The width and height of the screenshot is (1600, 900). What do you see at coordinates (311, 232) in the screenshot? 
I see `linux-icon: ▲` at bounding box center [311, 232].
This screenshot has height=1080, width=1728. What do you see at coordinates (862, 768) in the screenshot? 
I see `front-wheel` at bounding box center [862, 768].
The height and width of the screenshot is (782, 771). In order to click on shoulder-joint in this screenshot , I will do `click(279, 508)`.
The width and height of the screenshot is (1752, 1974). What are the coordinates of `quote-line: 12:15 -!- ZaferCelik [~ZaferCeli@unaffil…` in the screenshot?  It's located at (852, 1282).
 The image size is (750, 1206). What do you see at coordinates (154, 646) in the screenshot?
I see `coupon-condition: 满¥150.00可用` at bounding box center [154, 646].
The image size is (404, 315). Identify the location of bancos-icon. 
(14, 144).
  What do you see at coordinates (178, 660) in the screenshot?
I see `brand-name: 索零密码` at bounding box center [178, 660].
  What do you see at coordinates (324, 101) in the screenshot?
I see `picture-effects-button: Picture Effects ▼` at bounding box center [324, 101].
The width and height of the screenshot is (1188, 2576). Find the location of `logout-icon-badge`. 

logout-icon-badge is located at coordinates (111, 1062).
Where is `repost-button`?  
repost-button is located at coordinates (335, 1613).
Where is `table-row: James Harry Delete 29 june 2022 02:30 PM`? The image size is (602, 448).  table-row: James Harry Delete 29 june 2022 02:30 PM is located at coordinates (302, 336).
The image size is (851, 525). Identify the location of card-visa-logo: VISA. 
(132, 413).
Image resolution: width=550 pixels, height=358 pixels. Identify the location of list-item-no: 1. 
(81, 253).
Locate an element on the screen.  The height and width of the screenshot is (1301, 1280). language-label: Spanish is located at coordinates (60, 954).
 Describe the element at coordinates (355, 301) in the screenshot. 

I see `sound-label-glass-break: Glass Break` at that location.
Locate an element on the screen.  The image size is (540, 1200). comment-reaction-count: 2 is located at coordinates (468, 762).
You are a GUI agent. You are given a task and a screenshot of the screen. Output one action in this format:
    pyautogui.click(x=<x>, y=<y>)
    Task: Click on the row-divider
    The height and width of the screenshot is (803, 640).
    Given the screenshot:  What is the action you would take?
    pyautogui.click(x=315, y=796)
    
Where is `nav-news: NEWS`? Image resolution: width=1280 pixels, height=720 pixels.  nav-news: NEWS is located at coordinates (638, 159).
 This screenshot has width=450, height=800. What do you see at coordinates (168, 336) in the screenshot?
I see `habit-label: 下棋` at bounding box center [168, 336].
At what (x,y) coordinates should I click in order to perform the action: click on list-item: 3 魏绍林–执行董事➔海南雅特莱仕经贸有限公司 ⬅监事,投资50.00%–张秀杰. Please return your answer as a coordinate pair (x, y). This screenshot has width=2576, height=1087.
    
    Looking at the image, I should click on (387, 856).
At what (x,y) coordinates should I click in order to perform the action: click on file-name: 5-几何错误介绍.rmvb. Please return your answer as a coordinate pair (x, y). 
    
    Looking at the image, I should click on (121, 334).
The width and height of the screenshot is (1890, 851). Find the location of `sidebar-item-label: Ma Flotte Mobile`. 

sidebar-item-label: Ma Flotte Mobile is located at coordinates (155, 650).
◇ ◇ ◇ ◇ ◇ ◇ ◇
**Assignment**
Copy the data above word for word, from the line that contains "The height and width of the screenshot is (782, 771)." through the line that contains "(132, 413).", including both of those lines.

**Answer to this exercise**
The height and width of the screenshot is (782, 771). In order to click on shoulder-joint in this screenshot , I will do `click(279, 508)`.
The width and height of the screenshot is (1752, 1974). What are the coordinates of `quote-line: 12:15 -!- ZaferCelik [~ZaferCeli@unaffil…` in the screenshot?  It's located at (852, 1282).
 The image size is (750, 1206). What do you see at coordinates (154, 646) in the screenshot?
I see `coupon-condition: 满¥150.00可用` at bounding box center [154, 646].
The image size is (404, 315). Identify the location of bancos-icon. 
(14, 144).
  What do you see at coordinates (178, 660) in the screenshot?
I see `brand-name: 索零密码` at bounding box center [178, 660].
  What do you see at coordinates (324, 101) in the screenshot?
I see `picture-effects-button: Picture Effects ▼` at bounding box center [324, 101].
The width and height of the screenshot is (1188, 2576). Find the location of `logout-icon-badge`. 

logout-icon-badge is located at coordinates (111, 1062).
Where is `repost-button`?  
repost-button is located at coordinates (335, 1613).
Where is `table-row: James Harry Delete 29 june 2022 02:30 PM`? The image size is (602, 448).  table-row: James Harry Delete 29 june 2022 02:30 PM is located at coordinates (302, 336).
The image size is (851, 525). Identify the location of card-visa-logo: VISA. 
(132, 413).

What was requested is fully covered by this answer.